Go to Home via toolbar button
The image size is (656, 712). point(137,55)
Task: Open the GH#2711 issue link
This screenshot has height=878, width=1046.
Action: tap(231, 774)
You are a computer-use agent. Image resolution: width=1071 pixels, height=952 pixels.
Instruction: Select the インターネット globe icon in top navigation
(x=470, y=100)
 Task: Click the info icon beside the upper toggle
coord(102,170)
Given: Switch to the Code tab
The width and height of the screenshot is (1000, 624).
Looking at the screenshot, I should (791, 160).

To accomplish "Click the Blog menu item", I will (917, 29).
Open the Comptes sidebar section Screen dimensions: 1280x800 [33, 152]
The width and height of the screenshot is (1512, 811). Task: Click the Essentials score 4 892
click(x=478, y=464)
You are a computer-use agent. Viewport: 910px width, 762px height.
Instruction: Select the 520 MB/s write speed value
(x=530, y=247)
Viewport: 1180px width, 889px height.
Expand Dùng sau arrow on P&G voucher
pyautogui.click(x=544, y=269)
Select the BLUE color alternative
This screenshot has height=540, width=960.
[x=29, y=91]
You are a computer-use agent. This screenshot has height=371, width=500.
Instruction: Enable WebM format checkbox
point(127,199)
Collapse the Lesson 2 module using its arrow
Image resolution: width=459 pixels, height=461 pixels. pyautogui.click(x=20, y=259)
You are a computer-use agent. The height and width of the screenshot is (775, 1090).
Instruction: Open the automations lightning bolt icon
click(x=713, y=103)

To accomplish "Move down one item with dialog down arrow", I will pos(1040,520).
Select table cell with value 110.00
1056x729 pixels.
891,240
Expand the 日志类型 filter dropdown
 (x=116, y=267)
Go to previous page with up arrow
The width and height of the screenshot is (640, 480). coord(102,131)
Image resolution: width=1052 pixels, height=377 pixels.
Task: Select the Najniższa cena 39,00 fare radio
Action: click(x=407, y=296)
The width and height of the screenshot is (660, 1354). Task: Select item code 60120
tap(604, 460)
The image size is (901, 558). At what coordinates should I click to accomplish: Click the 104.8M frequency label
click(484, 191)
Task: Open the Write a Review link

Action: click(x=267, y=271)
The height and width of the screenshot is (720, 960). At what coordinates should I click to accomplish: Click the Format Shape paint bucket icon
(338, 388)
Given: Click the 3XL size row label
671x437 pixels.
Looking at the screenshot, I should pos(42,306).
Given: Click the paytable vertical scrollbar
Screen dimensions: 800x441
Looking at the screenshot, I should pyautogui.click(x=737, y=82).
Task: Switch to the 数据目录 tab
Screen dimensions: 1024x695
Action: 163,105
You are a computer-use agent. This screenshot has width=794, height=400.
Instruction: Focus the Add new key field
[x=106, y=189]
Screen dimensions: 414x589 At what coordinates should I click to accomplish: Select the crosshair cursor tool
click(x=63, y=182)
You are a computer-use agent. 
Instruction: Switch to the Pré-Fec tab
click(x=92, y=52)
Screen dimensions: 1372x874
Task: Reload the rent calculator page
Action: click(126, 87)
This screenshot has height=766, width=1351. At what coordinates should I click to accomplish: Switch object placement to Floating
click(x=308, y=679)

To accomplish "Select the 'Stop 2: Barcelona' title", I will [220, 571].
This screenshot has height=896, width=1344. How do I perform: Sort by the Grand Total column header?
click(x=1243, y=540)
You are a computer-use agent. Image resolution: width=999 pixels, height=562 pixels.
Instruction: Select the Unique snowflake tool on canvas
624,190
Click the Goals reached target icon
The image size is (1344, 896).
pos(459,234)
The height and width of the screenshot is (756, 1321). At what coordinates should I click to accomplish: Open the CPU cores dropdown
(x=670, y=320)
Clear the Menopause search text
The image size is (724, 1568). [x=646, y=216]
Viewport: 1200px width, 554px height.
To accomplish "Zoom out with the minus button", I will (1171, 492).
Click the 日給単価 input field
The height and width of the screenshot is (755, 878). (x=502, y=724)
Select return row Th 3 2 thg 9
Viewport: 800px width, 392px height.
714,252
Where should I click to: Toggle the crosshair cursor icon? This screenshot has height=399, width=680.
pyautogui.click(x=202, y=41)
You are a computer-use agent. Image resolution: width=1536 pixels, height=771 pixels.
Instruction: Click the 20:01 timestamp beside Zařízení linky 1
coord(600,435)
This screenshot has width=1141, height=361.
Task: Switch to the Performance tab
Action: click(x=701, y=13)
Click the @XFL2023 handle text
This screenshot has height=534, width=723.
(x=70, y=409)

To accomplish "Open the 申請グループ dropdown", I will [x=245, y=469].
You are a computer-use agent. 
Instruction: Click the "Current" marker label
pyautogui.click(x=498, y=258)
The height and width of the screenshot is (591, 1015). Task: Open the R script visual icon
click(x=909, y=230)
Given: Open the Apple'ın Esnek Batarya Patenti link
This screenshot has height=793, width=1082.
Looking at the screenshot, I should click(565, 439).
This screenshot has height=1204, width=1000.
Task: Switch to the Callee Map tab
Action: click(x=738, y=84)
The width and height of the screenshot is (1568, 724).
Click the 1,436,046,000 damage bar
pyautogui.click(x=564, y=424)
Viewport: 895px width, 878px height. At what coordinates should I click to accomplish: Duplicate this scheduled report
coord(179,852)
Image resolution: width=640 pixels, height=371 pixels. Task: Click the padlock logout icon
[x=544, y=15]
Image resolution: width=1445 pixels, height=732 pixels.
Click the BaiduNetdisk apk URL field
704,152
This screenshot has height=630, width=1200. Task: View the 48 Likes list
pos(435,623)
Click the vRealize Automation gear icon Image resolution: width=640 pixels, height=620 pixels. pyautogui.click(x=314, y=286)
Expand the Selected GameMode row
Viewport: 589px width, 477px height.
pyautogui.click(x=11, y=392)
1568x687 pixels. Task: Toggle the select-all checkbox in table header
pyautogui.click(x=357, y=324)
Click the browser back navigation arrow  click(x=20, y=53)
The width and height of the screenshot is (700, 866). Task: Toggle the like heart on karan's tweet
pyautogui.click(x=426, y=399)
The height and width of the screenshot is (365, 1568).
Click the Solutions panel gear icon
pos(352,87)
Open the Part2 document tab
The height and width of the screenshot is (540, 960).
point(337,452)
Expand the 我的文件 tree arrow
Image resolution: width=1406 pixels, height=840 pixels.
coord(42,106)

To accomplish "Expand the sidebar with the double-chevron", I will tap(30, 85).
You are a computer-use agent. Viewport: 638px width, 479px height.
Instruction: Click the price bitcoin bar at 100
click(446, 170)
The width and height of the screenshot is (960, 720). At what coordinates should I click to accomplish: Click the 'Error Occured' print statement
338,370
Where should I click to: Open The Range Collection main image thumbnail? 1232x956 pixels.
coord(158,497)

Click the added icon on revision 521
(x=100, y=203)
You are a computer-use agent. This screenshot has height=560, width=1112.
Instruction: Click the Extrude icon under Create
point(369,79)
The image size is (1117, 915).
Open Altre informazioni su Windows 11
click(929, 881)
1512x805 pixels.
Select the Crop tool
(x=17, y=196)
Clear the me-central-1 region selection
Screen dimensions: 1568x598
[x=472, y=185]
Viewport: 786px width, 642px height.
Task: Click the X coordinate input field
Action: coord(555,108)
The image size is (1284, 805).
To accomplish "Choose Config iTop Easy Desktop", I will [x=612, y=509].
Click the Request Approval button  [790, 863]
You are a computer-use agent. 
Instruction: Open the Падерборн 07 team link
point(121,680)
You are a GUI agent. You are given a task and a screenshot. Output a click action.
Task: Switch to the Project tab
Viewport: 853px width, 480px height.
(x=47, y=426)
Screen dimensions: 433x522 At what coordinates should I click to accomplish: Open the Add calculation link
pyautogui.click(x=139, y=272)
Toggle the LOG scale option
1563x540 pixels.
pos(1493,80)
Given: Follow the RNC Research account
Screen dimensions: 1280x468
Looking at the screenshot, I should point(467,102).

+ + + + +

#### TASK DIRECTIONS
Only lines holding the word "computer" are wanted here; copy each from the listing.

#### SOLUTION TO THIS TASK
You are a computer-use agent. Image resolution: width=1071 pixels, height=952 pixels.
You are a computer-use agent. Viewport: 910px width, 762px height.
You are a computer-use agent. This screenshot has height=371, width=500.
You are a computer-use agent. The height and width of the screenshot is (775, 1090).
You are a computer-use agent. This screenshot has width=794, height=400.
You are a computer-use agent. 
You are a computer-use agent. Image resolution: width=999 pixels, height=562 pixels.
You are a computer-use agent. Image resolution: width=1536 pixels, height=771 pixels.
You are a computer-use agent. 
You are a computer-use agent. Viewport: 638px width, 479px height.
You are a computer-use agent. This screenshot has height=560, width=1112.
You are a computer-use agent. 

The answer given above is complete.